Il problema, quindi, è il diritto di due omosessuali ad avere una famiglia. Il Parlamento ha evitato accuratamente di occuparsene come fa spesso con le cose che riguardano la carne viva delle persone, ad esempio il fine vita. Dopo il fallimento della stepchild adoption nelle Unioni civili c’era stata la promessa di mettere subito mano alla legge sulle adozioni: accelerando e facilitando quelle speciali, nei casi di coppie omosessuali, il problema avrebbe potuto essere tamponato. Non si è fatto. E in più, il governo di Giorgia Meloni ha deciso di agire con una circolare per fermare quel che alcuni comuni, più vicini alle esigenze delle singole famiglie, dei singoli bambini, stavano facendo da anni: trascrivere nei registri i loro atti di nascita con i nomi di entrambi i genitori, per definirne i doveri, oltre che per dare ai figli tutti i diritti.

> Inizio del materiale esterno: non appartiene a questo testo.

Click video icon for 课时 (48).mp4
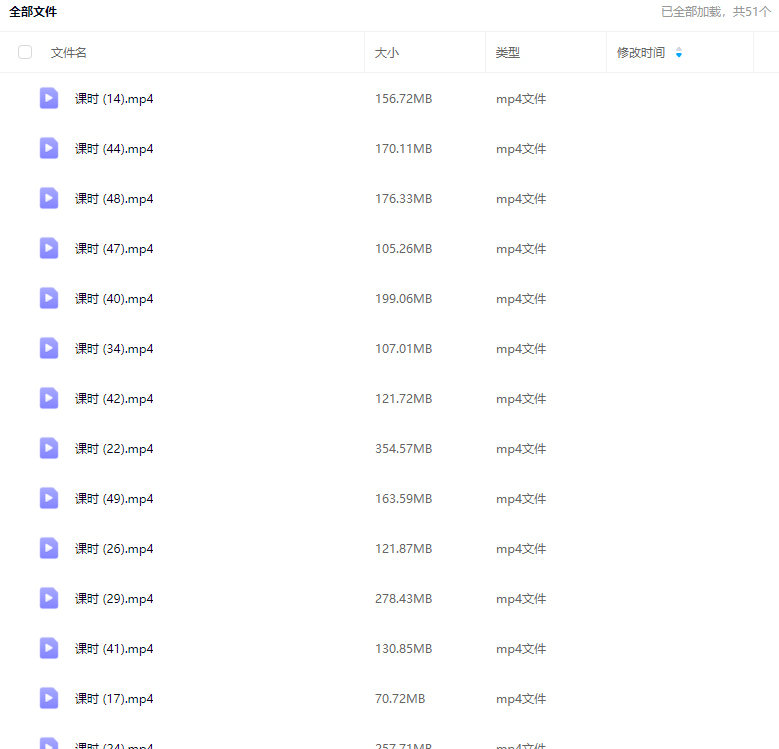This screenshot has width=779, height=749. pos(49,198)
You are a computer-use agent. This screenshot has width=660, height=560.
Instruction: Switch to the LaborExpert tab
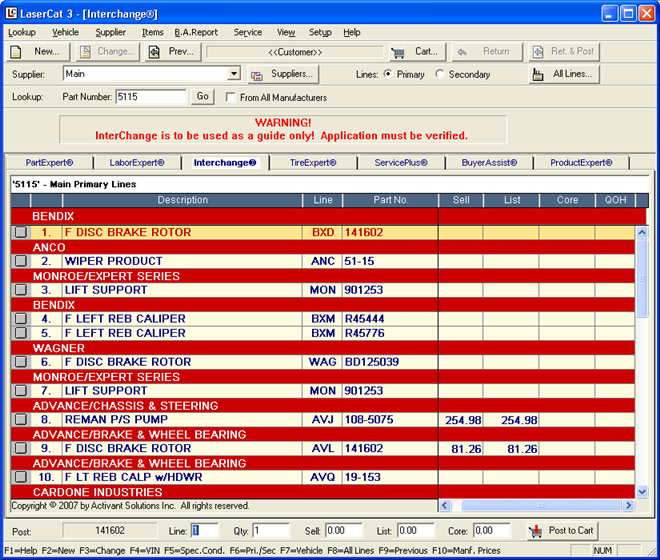(x=137, y=162)
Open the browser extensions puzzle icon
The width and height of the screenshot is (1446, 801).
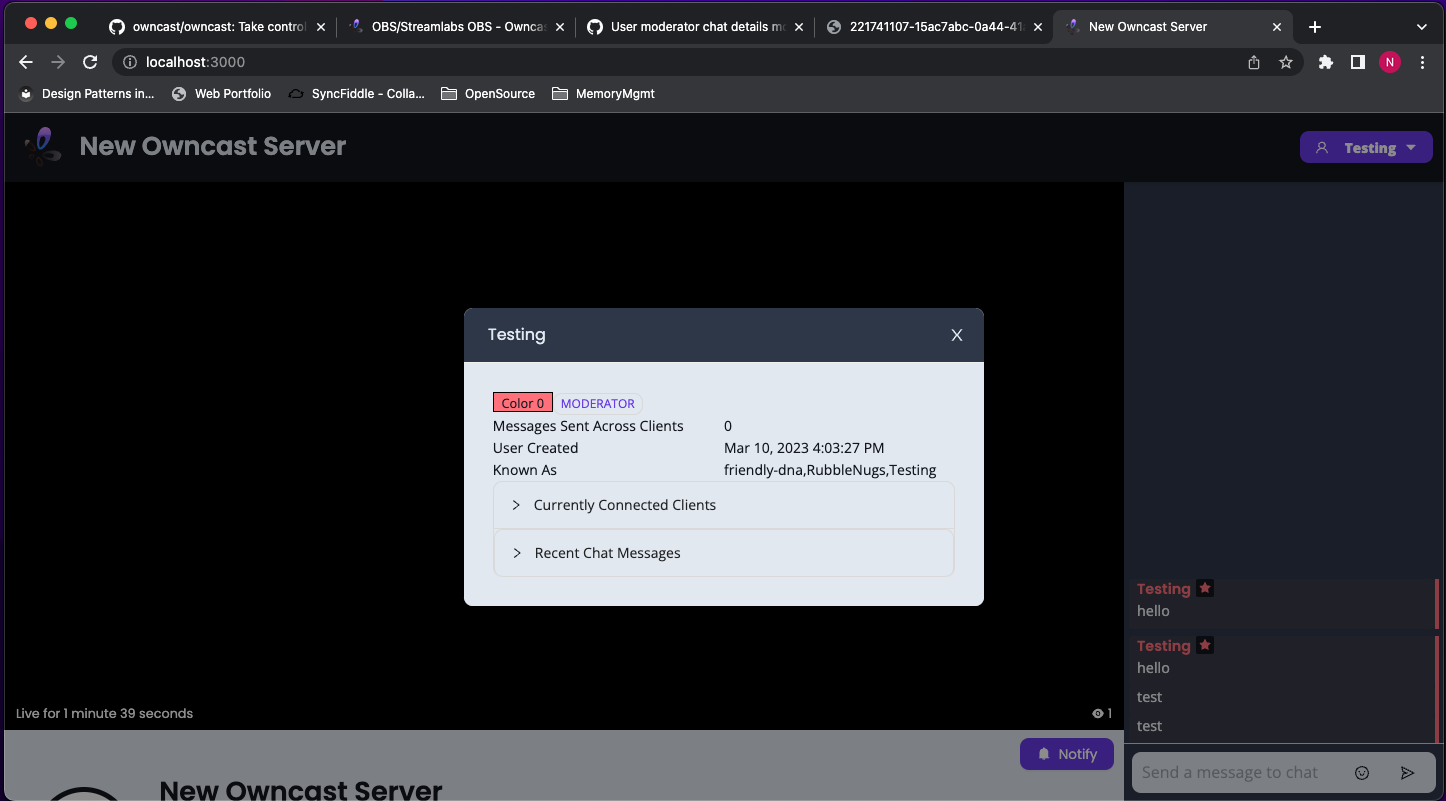tap(1325, 62)
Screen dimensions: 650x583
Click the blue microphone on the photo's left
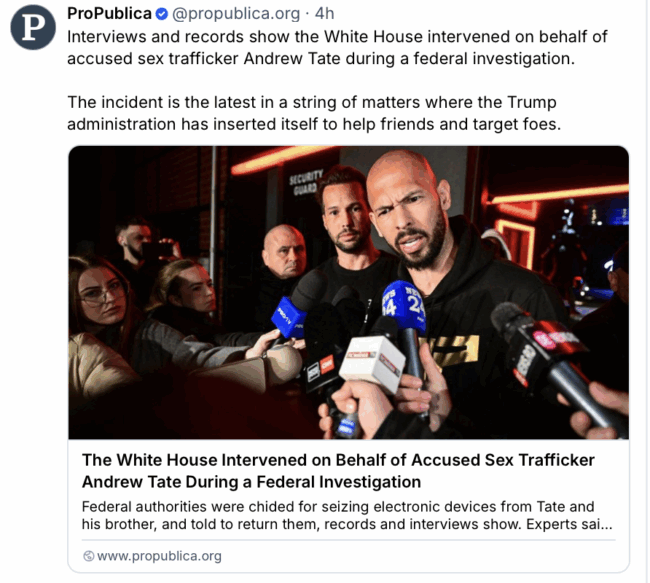(x=289, y=317)
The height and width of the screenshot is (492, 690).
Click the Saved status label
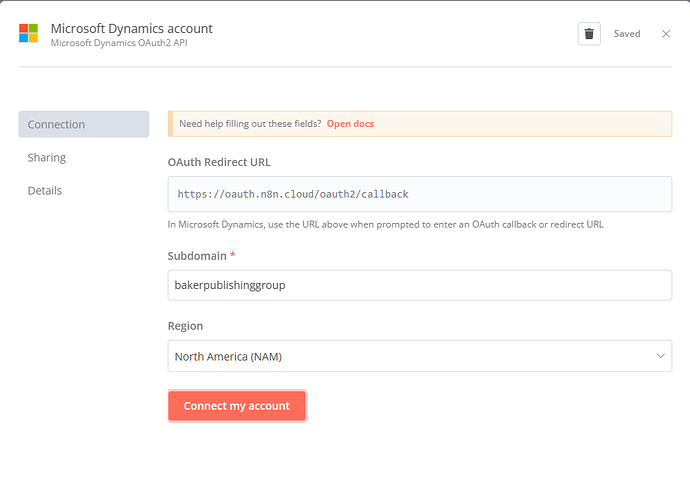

Chiunque abbia figli e debba fare un passaporto, firmare un permesso per una gita, prendere una decisione importante in un pronto soccorso, sa che cosa significhi essere padre o madre per la legge, oltre che nell’anima. I bambini possono uscire dal proprio Paese solo con il genitore legittimo. Se c’è un intervento urgente da fare e un permesso da dare all’ospedale, solo il padre o la madre “legali” possono agire. Se ci sono beni da ereditare da parte della famiglia del genitore non biologico, quel figlio resterà escluso. E fin qui, le ragioni pratiche. Ma ce n’è un’altra non meno importante: nessun bambino può essere discriminato per il modo in cui è venuto al mondo. Lo dicono le convenzioni internazionali, lo affermano le norme europee e non a caso la commissione von der Leyen a dicembre scorso ha emanato un regolamento secondo cui se una famiglia omogenitoriale è riconosciuta per legge almeno in uno Stato membro deve esserlo in tutti gli altri. Ursula von der Leyen ha spiegato personalmente questa decisione. La ritiene saggia, equilibrata, necessaria. È una donna di centrodestra che pensa al bene della collettività, seguendo uno dei valori fondativi dell’Europa: non discriminare nessuno. Allargare la sfera dei diritti, non comprimerla. Basterebbero un po’ di saggezza e meno ideologia, per arrivare fin lì. E riportare questo Paese nel presente.